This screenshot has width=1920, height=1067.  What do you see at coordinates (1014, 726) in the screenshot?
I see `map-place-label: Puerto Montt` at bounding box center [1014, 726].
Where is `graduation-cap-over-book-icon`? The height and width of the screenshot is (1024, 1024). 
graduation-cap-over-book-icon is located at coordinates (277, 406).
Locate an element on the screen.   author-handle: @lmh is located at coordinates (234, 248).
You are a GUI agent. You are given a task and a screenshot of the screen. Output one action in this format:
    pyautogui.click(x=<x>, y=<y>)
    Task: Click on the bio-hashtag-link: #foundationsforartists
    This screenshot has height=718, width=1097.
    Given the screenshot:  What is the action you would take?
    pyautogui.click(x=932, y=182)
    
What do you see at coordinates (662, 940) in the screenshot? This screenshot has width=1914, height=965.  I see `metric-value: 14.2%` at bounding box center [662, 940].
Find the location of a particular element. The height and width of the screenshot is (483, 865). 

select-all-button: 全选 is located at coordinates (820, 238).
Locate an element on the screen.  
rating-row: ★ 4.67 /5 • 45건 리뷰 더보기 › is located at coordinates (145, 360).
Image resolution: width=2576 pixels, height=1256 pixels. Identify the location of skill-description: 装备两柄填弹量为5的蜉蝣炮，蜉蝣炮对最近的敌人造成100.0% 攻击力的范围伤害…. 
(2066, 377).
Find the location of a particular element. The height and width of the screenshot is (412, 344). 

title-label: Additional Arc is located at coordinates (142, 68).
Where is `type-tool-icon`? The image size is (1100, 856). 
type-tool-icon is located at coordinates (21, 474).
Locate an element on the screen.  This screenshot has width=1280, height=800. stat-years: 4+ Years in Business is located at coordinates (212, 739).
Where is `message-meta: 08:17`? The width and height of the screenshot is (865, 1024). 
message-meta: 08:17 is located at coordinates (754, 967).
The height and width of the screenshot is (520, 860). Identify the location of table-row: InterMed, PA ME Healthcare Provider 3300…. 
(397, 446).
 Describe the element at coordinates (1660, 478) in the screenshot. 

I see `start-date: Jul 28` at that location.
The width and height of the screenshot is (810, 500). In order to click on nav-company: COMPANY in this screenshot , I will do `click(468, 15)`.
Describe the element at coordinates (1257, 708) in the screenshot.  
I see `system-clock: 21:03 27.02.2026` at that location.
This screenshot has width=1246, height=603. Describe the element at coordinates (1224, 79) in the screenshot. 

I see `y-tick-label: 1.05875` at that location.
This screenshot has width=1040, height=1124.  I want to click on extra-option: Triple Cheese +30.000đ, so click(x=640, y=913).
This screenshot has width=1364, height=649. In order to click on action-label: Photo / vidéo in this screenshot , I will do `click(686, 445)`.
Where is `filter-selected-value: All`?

* Problem to solve
Reproduce every row above word for word, without changing anything.

* Answer box
This screenshot has width=1920, height=1067.  What do you see at coordinates (1014, 726) in the screenshot?
I see `map-place-label: Puerto Montt` at bounding box center [1014, 726].
Where is `graduation-cap-over-book-icon`? The height and width of the screenshot is (1024, 1024). 
graduation-cap-over-book-icon is located at coordinates (277, 406).
Locate an element on the screen.   author-handle: @lmh is located at coordinates (234, 248).
You are a GUI agent. You are given a task and a screenshot of the screen. Output one action in this format:
    pyautogui.click(x=<x>, y=<y>)
    Task: Click on the bio-hashtag-link: #foundationsforartists
    This screenshot has height=718, width=1097.
    Given the screenshot:  What is the action you would take?
    pyautogui.click(x=932, y=182)
    
What do you see at coordinates (662, 940) in the screenshot? This screenshot has width=1914, height=965.  I see `metric-value: 14.2%` at bounding box center [662, 940].
Find the location of a particular element. The height and width of the screenshot is (483, 865). 

select-all-button: 全选 is located at coordinates (820, 238).
Locate an element on the screen.  
rating-row: ★ 4.67 /5 • 45건 리뷰 더보기 › is located at coordinates (145, 360).
Image resolution: width=2576 pixels, height=1256 pixels. Identify the location of skill-description: 装备两柄填弹量为5的蜉蝣炮，蜉蝣炮对最近的敌人造成100.0% 攻击力的范围伤害…. 
(2066, 377).
Find the location of a particular element. The height and width of the screenshot is (412, 344). 

title-label: Additional Arc is located at coordinates (142, 68).
Where is `type-tool-icon`? The image size is (1100, 856). 
type-tool-icon is located at coordinates (21, 474).
Locate an element on the screen.  This screenshot has width=1280, height=800. stat-years: 4+ Years in Business is located at coordinates (212, 739).
Where is `message-meta: 08:17`? The width and height of the screenshot is (865, 1024). 
message-meta: 08:17 is located at coordinates (754, 967).
The height and width of the screenshot is (520, 860). Identify the location of table-row: InterMed, PA ME Healthcare Provider 3300…. 
(397, 446).
 Describe the element at coordinates (1660, 478) in the screenshot. 

I see `start-date: Jul 28` at that location.
The width and height of the screenshot is (810, 500). In order to click on nav-company: COMPANY in this screenshot , I will do `click(468, 15)`.
Describe the element at coordinates (1257, 708) in the screenshot.  
I see `system-clock: 21:03 27.02.2026` at that location.
This screenshot has width=1246, height=603. Describe the element at coordinates (1224, 79) in the screenshot. 

I see `y-tick-label: 1.05875` at that location.
This screenshot has width=1040, height=1124.  I want to click on extra-option: Triple Cheese +30.000đ, so click(x=640, y=913).
This screenshot has width=1364, height=649. In order to click on action-label: Photo / vidéo in this screenshot , I will do `click(686, 445)`.
Where is `filter-selected-value: All`?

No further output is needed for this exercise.